You will write more custom assertions than you did for retrieval, by a wide margin. That is not a gap in your tooling. It is the current state of the field, and writing those assertions yourself is the work, not a workaround for missing work.
Two things this deliberately does not do. It does not generate the conversations. The persona driven simulation that produces realistic, messy, multi turn paths, the tired customer at 9pm, the one who changes his mind twice and then asks for a refund, is its own subject, because driving an agent well enough to surface its bad paths is a discipline in its own right. And it does not throw the punches. The sharpest inputs, the jailbreaks that try to talk the agent past tool authorization, the social engineering that asks politely for another customer’s record, belong to the security subject, because attacking the write path is a different mindset from testing it. This builds the assertions both of those will fire against.
One thing to say plainly, and worth repeating wherever the write path comes up: do not run any of this against anything real. The entire reason a trajectory test can attempt a plan change, a reset, and a booking thousands of times, with every retry and every adversarial variation, is that the action backend is faked, stateful, and idempotency aware, seeded with multi customer data and structurally incapable of touching a real account or moving real money. Determinism and fakes are not a convenience here. They are the permission slip. They are what make it safe to test the most dangerous surface in the system as aggressively as it deserves, which is the only way that surface ever becomes safe.
Where this lands
Grade the answer and you learn whether the agent is articulate. Judge the path and you learn whether it is safe. For a system that can change a customer’s account, only the second one matters, and the gap between saying the right thing and doing the right thing is the gap between a demo and something you can put in front of a customer who is already annoyed about his bill.

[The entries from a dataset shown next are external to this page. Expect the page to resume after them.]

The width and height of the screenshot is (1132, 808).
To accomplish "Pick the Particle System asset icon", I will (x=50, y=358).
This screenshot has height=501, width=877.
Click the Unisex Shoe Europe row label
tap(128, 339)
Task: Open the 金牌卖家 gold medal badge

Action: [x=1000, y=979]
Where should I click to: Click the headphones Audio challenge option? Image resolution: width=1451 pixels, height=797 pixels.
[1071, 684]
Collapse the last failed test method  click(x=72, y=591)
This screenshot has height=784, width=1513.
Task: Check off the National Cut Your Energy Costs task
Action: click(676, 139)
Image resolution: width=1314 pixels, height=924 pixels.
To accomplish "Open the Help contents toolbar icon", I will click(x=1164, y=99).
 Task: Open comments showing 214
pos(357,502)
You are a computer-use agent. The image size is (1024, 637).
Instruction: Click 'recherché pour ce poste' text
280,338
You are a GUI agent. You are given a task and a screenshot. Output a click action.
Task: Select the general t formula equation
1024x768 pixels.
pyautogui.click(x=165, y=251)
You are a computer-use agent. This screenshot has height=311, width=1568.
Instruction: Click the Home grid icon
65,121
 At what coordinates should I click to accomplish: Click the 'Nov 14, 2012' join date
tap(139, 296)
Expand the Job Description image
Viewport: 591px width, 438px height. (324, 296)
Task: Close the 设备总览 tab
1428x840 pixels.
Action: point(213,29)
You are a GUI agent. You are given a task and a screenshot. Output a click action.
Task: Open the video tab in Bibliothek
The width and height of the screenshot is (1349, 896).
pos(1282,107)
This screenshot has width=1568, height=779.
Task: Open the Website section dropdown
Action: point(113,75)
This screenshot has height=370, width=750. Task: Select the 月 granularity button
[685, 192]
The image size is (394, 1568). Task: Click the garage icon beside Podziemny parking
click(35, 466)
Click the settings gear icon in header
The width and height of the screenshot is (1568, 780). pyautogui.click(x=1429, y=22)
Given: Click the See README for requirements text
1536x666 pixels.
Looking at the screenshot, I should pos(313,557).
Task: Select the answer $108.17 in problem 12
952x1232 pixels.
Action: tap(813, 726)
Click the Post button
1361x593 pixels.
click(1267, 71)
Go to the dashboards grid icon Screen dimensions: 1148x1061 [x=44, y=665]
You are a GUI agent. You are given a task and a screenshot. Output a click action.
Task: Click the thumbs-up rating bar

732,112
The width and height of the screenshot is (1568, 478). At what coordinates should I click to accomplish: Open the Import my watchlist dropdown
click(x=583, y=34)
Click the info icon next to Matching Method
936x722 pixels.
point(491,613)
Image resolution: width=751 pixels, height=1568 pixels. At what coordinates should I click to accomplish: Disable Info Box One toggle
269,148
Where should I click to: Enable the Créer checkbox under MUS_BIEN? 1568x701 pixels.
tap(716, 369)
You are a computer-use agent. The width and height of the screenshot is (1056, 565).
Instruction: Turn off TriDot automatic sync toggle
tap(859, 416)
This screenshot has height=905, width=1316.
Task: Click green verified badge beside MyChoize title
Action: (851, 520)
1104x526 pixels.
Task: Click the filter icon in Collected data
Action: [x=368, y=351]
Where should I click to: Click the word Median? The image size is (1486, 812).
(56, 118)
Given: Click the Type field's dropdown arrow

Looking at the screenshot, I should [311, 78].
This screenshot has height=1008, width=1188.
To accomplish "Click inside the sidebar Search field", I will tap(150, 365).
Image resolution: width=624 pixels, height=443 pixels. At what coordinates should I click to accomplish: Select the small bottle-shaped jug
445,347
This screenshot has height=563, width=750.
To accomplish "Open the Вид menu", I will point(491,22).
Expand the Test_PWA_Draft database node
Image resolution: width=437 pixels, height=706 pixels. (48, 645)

Next in the series: the conversations themselves. Every path so far was driven by a single scripted turn. The failures that scare you the most do not fit in one turn, they build across many, and the only way to find them before a customer does is to simulate the customer first.
Key takeaway
The reply is the last frame of a film. Grade the whole film. Start with the atom, one tool call held to four fail closed rules, and reuse the runtime’s own guard so an eval never grades more leniently than the system it grades. Then assert the path: order, no orphan action, confirmation, budget, termination, fidelity. Make confirmation and idempotency structural, an interrupt that executes the stored pending action and a key that turns three retries into one change. And know which of your assertions can actually fail, because a test that can only go green is not testing anything.